FRAGMENTO CITADO —

===

Carlos, un sastre granadino cuyas relaciones se limitan a lo estrictamente profesional y la cofradía a la que pertenece. Dos hermanas rumanas, igualmente solitarias, que llegan a la ciudad buscando un lugar y se establecen en un piso de su bloque. Una pequeña cabaña en plena Sierra Nevada. Con suma pericia, estos tres ingredientes son convenientemente presentados y mezclados en un arranque sigiloso, carente de estridencias que pongan en peligro la tensión sostenida. A esto hay que añadirle un inteligentísimo uso de la elipsis, que consigue dejar en segundo plano los acontecimientos clave para otorgar un mayor predominio a la frialdad emocional y formal que emana el protagonista y lo que le rodea.
Pero Caníbal no solo arriesga en su sostenida presentación, sino también en la construcción de un personaje complejo, bajo cuya aparente normalidad se esconde un monstruo. Sobre el papel, Carlos se prestaba al peligro evidente de nacer convertido en un cúmulo de tópicos, y los esquiva encomiablemente de la mano de un Antonio de la Torre que cumple con las expectativas que todos pusimos en él al conocer este proyecto. Con lo que no se contaba era con la solidez de la rumana Olimpia Melinte, que le da excelentemente la réplica en el reto de un complejo doble papel, que supone casi el único resquicio humano que se abre al personaje.

===

LO QUE SE PIDE —
1. Traduce al inglés esta oración del fragmento sobre Caníbal: "Pero Caníbal no solo arriesga en su sostenida presentación, sino también en la construcción de un personaje complejo, bajo cuya aparente normalidad se esconde un monstruo."
2. Resume en dos oraciones el fragmento sobre Caníbal, por favor.
3. Prosigue el fragmento sobre Caníbal desde su última oración.

===

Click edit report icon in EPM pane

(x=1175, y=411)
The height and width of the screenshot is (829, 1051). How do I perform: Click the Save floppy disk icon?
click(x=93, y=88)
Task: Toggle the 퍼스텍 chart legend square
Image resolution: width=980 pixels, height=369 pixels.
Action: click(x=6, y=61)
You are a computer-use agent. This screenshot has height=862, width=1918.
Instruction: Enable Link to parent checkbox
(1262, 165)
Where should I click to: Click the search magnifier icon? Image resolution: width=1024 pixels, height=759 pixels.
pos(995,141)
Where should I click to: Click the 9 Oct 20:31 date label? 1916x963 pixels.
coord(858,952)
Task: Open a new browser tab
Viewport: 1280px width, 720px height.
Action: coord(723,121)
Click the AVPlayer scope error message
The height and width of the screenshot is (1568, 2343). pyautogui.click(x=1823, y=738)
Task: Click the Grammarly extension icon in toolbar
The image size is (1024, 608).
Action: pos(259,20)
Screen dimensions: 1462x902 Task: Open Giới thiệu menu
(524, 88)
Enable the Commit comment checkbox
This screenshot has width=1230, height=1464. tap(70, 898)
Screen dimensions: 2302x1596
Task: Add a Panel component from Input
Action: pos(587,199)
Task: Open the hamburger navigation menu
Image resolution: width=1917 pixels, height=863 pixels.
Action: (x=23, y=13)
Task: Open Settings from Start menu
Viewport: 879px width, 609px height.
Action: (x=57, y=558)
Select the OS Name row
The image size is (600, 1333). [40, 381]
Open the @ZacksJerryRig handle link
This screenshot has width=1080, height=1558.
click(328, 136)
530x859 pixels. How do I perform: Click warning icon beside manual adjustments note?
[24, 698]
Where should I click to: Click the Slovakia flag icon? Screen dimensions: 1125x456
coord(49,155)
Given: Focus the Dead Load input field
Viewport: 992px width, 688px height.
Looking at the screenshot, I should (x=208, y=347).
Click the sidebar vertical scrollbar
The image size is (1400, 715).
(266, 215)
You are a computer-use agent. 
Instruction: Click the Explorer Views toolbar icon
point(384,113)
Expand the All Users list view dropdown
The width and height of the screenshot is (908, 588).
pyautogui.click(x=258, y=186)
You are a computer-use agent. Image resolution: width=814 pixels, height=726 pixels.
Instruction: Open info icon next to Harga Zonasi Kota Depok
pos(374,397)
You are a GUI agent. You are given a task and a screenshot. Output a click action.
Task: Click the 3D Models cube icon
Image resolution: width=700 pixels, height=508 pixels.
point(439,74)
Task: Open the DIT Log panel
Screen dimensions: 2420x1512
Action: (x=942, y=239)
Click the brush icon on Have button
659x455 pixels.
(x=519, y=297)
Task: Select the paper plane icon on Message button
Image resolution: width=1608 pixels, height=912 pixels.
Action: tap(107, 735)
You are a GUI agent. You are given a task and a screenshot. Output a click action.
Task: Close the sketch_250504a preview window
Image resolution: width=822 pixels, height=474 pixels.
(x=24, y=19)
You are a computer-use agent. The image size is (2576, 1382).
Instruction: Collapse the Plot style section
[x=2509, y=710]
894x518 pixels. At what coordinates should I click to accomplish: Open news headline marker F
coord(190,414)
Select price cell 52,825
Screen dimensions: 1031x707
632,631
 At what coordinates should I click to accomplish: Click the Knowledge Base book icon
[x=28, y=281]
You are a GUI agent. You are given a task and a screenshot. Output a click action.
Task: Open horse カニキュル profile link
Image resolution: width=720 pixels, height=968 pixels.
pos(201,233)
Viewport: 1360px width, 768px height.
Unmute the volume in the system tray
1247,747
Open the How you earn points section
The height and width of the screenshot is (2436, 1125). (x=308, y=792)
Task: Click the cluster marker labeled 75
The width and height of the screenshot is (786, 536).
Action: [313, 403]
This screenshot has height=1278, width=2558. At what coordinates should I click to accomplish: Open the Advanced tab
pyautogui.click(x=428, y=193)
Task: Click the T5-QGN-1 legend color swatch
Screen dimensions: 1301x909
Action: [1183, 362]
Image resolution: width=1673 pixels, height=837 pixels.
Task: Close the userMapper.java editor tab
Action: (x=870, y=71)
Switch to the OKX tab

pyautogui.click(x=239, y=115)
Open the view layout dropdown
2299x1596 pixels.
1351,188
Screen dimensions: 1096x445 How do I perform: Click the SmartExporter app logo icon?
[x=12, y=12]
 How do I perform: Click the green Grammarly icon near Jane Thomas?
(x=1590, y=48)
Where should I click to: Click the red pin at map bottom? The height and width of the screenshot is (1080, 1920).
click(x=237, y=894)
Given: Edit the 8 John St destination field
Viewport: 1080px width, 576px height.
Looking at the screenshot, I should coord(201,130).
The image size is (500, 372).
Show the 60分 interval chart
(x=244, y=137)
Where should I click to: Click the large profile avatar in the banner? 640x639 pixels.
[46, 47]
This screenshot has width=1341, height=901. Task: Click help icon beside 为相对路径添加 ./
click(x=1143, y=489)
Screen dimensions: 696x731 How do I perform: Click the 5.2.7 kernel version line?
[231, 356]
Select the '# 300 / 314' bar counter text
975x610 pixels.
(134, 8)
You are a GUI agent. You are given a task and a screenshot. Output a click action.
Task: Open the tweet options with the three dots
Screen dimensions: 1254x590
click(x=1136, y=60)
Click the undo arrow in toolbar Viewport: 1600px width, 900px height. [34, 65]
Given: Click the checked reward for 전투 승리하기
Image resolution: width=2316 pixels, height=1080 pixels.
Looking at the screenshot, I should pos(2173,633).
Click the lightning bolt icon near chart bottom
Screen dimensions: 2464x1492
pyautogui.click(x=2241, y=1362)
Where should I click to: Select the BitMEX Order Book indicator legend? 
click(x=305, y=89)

===

RESULTADOS POR TAREA —
1. But Caníbal takes risks not only in its sustained opening but also in building a complex character, beneath whose apparent normality a monster hides.

2. Caníbal arranca de forma sigilosa mezclando a Carlos, un sastre granadino solitario, a dos hermanas rumanas que se instalan en su bloque y una pequeña cabaña en Sierra Nevada, y recurre a un uso muy inteligente de la elipsis. Además, construye un personaje complejo que esconde un monstruo bajo su aparente normalidad, encarnado por Antonio de la Torre, y cuenta con la sólida actuación de Olimpia Melinte en un doble papel.

3.
Sin embargo, si Caníbal cojea en algún aspecto es en el desarrollo de la relación entre un protagonista que se supone profundamente impulsivo e irracional, con una psicopatía que nubla su mente, y una mujer que no consigue apartarle de esa espiral, pero sí hacerle cuestionar sus sentimientos y presentarse tan distinta al resto de sus víctimas. Las calles de Granada sirven como perfecto escenario para la historia de un tipo solitario cuyos terribles actos e impulsos son desconocidos por los que le rodean —es tan coherente con la propuesta como llamativo para el espectador que, durante toda la película, nadie advierta las desapariciones que llevan tiempo produciéndose en los alrededores—.
Estas pequeñas inverosimilitudes, unidas a una deriva final igualmente insatisfactoria, provocan que Caníbal deje la postrera sensación de ser un trabajo que falla en su último remate, de descarada solvencia pero al que falta un pequeño broche para suponer algo de mayor alcance. En cualquier caso, se trata de una propuesta muy loable que anima a esperar que la carrera de Martín Cuenca siga dando frutos de naturaleza similar.